The president also encouraged Congress to expand the Child and Dependent Care Tax Credit. The child and dependent care credit is different from the more widely used child tax credit. The child care credit is a 50-percent tax credit for a parent’s first $2,000 in babysitting or daycare costs, but this credit is available only for parents who use the child care to do paid work.

But there was something absent in his tax plan: Any type of targeted relief for families with one income. No mention, for example, of increasing the flaccid child tax credit, which some analysts think should be robustly expanded to meet the demands of our economy.

Carney suggests the following about the President’s plan:

But rather than ignore Obama’s plan totally, it’s worth studying it as a statement of his values and the values of his party. Doing this, you see it’s less class warfare and more culture war. One clear message of the president’s tax plan: Moms who stay at home with their children are less valuable than moms who work for pay.
Obama, alongside his tax hikes on the wealthy and on people who save for their children’s college, proposed tax cuts that go only to dual-income families.
[…]

Yes, it is costly for a mother to enter the workforce. But it is also costly for a mother to exit or stay out of the workforce. Switching jobs has costs, just as staying in your job has costs. Every life decision includes risks and costs and benefits. Obama has decided that the cost of a mother returning to work and placing her children in daycare is something he wants to subsidize.

Obama is saying he values working parents more than stay-at-home parents.

Carney is exactly right. The government is not neutral toward family structure. We’re taught that progressivism promises solidarity and a promise to look out for the little man in society. But honestly, on this policy initiative, one income families ought to feel left behind.
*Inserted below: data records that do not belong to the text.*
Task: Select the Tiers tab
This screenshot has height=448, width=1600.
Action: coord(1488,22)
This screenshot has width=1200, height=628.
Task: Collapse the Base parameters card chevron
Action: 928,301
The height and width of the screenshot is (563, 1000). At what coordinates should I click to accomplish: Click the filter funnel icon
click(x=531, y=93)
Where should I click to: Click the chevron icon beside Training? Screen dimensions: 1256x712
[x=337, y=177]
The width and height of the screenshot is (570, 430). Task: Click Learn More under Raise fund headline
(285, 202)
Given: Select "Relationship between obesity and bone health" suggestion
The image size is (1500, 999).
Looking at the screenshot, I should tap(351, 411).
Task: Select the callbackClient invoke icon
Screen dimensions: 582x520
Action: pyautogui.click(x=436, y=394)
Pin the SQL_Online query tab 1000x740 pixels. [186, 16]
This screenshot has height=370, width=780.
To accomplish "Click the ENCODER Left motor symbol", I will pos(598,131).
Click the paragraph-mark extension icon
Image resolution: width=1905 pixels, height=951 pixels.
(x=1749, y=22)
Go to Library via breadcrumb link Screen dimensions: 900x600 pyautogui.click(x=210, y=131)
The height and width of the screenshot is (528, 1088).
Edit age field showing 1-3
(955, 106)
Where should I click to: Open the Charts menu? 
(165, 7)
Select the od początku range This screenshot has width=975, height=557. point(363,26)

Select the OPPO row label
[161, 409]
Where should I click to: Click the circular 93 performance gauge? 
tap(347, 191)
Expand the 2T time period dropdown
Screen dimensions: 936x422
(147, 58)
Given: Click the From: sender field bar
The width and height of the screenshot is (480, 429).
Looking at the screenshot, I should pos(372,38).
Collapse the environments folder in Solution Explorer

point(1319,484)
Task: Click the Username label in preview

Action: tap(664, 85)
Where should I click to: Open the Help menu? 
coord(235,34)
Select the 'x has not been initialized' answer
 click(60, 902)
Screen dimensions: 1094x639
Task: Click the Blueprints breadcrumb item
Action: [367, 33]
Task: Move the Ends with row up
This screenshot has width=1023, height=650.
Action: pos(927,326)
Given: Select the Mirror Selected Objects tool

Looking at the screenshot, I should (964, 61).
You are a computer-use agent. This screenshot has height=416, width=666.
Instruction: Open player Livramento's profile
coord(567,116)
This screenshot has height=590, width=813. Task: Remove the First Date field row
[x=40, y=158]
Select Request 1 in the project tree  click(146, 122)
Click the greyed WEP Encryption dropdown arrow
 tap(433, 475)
This isn’t about me, it’s about the aching sense of disrespect I sense for all women who courageously stay home with children, yet their government chooses to overlook. They’re being told by their government that their devotion and commitment isn’t a reality that our government should prioritize or incentivize. In the Obama economy, mothers at home don’t factor into the ideal economic scenario. They are an afterthought on the road to the new standard of dual incomes.

Progressives will of course deny that such policies are designed to target other types of families. But their plan does make a suggestion. It says, in effect, “put yourself into this family structure, and the government will incentivize it by offsetting its costs.”

We’re told that progressives looks out for families. Don’t buy it, because they’re only looking out for the families whose situations they can engineer into deserving economic incentives.